賀川:ブラジルのサッカーがジンガ(GINGA)という黒人たちのフットボールを基礎にしているところ、このボール扱いの巧みさを競う遊びがブラジルのフチボールを支えているところをうまく描いています。
――賀川さんはペレのことは何度も書いていますが、月刊グランにも連載中ですね
賀川:中日新聞が発行しているグランパスのファン向けの月刊誌「グラン」にはずいぶん前から「人もの」の連載のページをもらっているのですが、ペレさんの映画のことを全く知らなかったのに7月号(6月発行)でペレさんを初めて書き、8月号(7月12日発行)がその2回目でした。
――内容は1、2回ともペレがサントスFCのメンバーで来日して、日本代表と試合をした時のプレーでした
賀川:サントスFCが3-0で勝った1972年5月26日、国立競技場での試合で、ペレはチームの2点目と3点目となる2得点をあげました。そのことから入って、ペレさんの紹介をしようとしています。
――1970年、ペレの3度目のワールドカップのときは取材に行けなかった。それだけに72年の来日での試合取材は賀川さんにはいいチャンスでしたね
賀川:私のいた新聞社では、私にサッカーの取材だけをさせてくれたわけではありません。それでも大阪から東京へ出かけて行ってペレの試合を生で見たのですから、とても幸いでした。

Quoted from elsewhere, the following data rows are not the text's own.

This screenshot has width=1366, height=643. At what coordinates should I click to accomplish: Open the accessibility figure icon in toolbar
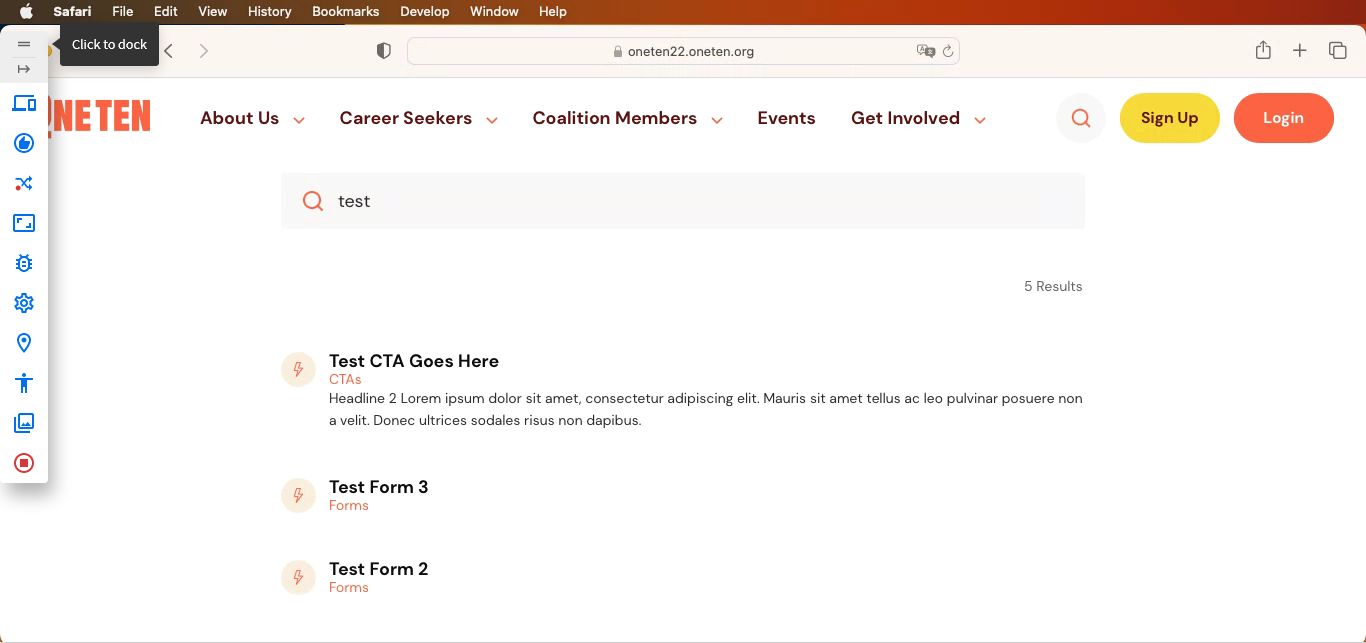point(24,383)
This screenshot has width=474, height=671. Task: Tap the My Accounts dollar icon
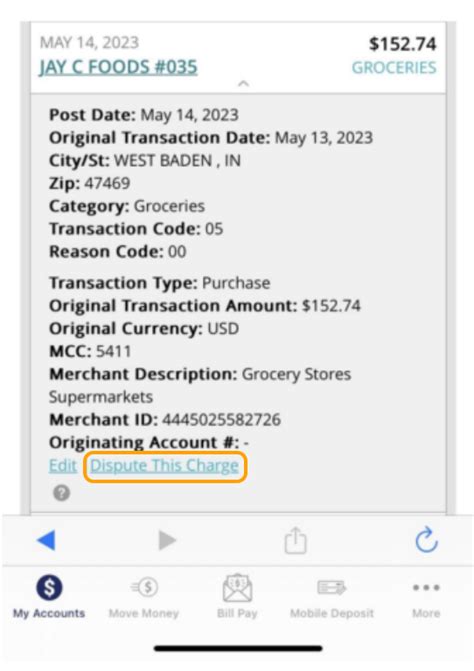point(49,587)
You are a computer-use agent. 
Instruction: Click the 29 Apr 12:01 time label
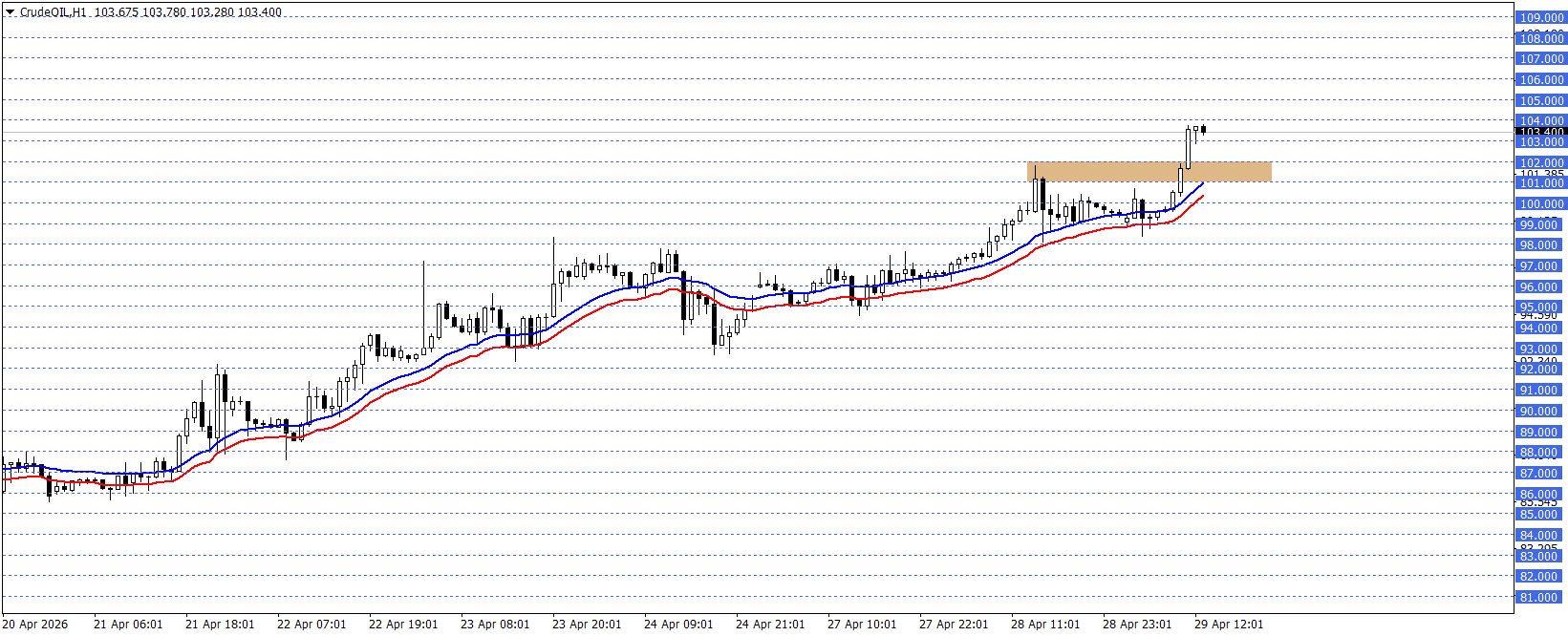coord(1229,625)
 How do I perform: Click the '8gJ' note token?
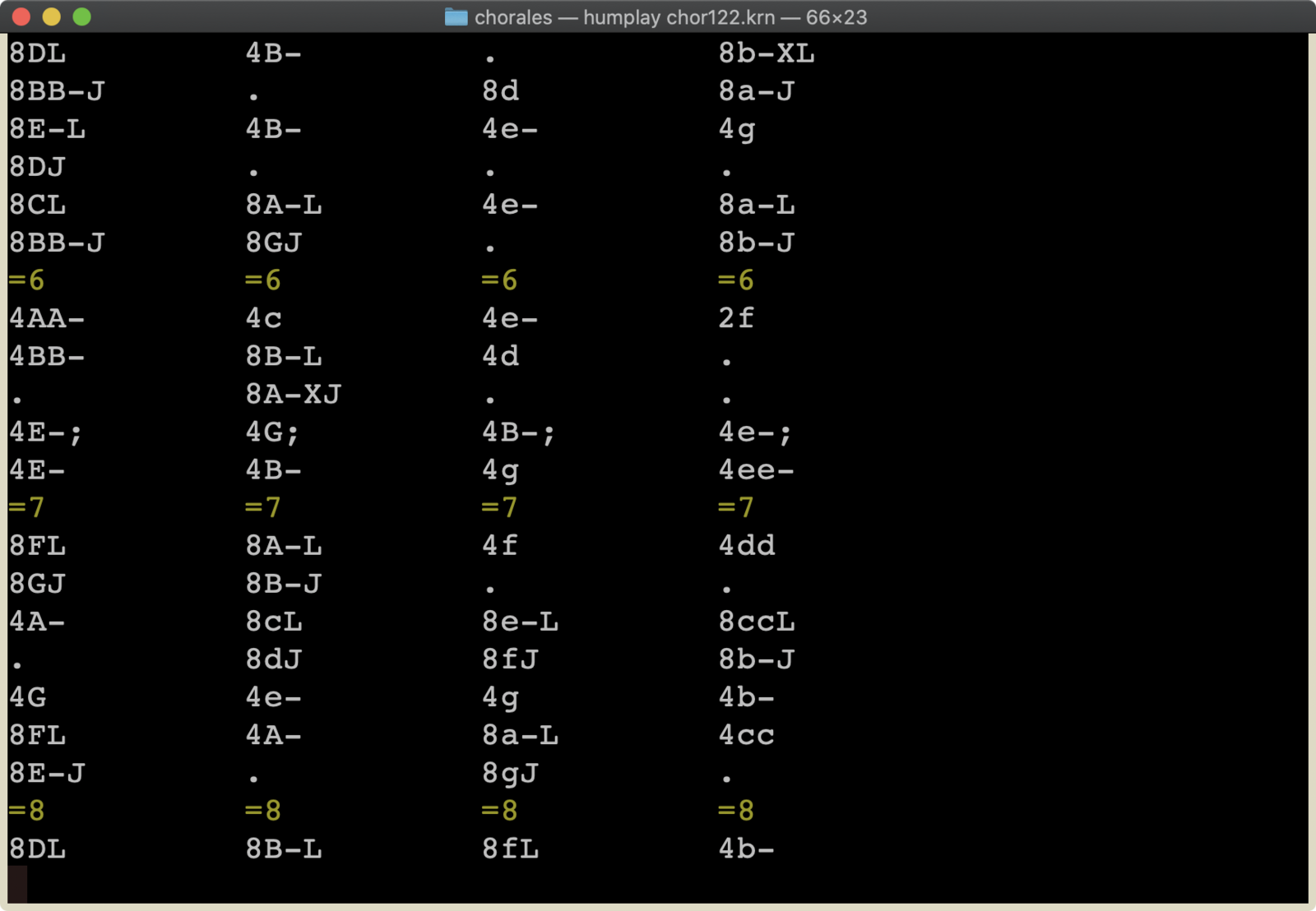point(510,773)
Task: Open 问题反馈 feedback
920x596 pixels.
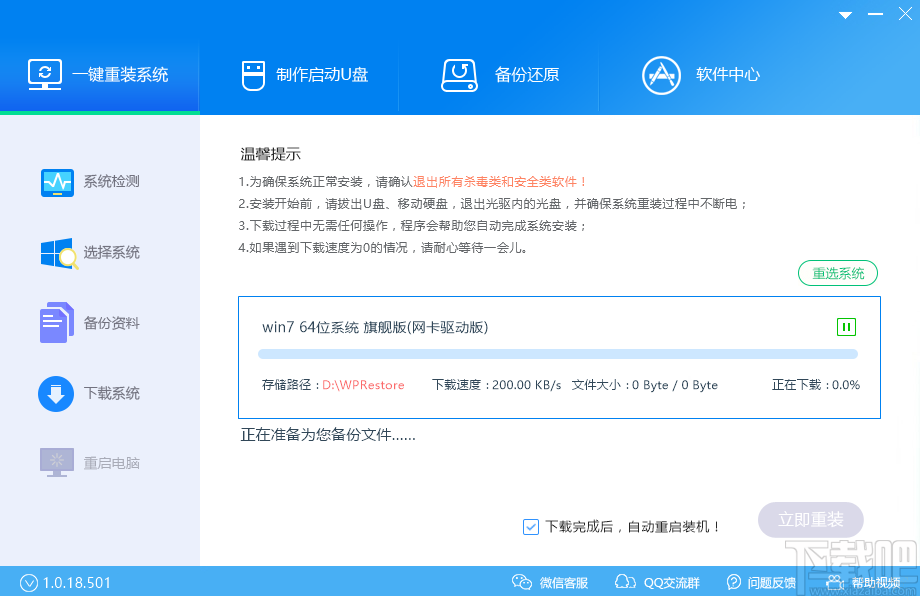Action: (761, 581)
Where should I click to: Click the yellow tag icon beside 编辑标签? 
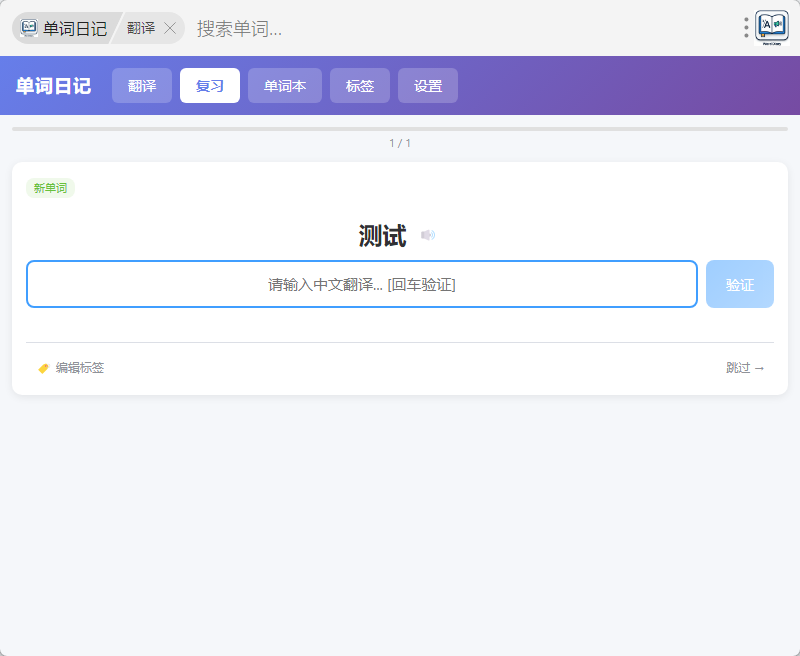pyautogui.click(x=43, y=368)
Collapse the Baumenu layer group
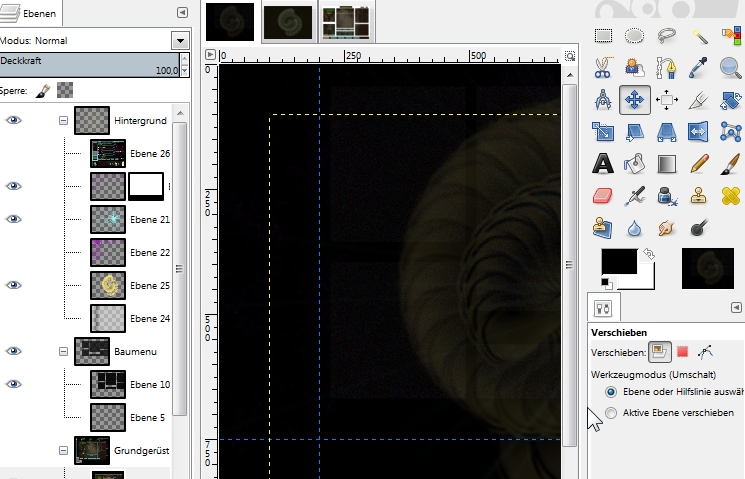This screenshot has height=479, width=745. [x=63, y=351]
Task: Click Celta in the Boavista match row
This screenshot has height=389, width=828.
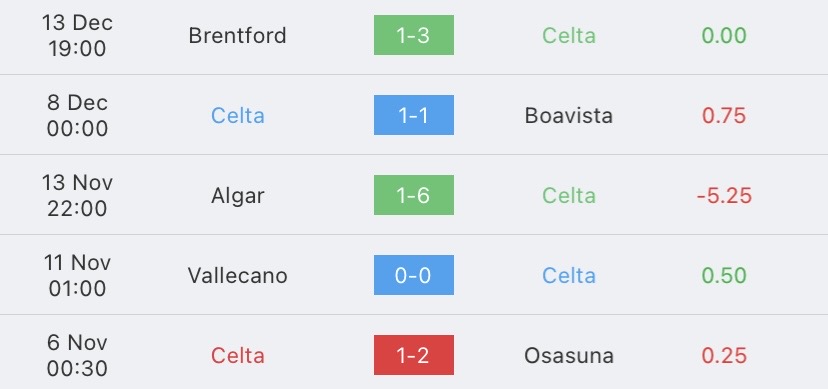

――72年のサントスでの現役としての来日の後、ペレさんは何度も来日しましたね
賀川:釜本選手が日本代表から離れる時もペレは来日しました。私が彼とゆっくり時間を持ったのは1984年の釜本邦茂の引退試合に来日してくれたとき。日本サッカー協会と日本サッカーリーグ、そして釜本のいたチーム、ヤンマーなどと話し合い、8月25日に国立競技場でヤンマー対日本リーグ選抜の試合を行い、リーグ選抜に特別招待選手としてペレさんとドイツのボルフガング・オベラートの2人に加わってもらったのです。
――あの引退試合で、国立競技場が満員になりました。80年代は日本代表もアジアで勝てなくて、代表の試合でも観客が少なかったのに、引退試合は文字通り満員でした
賀川:釜本邦茂という選手の人気や運の強さもあったのでしょうが、ペレさんが来てくれたこともあって、大成功でしたね。
――試合の後で、ペレが釜本を肩車して歩きましたね
賀川:釜本は引退試合でゴールするという彼ならではのプレーを見せましたが、ペレも試合の大半の時間をプレーし、オベラートとともに、この試合を盛り上げてくれました。試合中に彼は自分の気持ちの高まりとともに素晴らしいプレーをするのですが、この試合でもオーバーヘッドキックまで披露しましたよ。そして、その高揚した気持ちが試合後に肩車にあらわれたのです。41歳の小柄なペレさんが、あの釜本を担いだのです。
たくさんの人がこの映画をきっかけに、私たちはペレと同時代に生きたという幸せを味わってほしいと願っています。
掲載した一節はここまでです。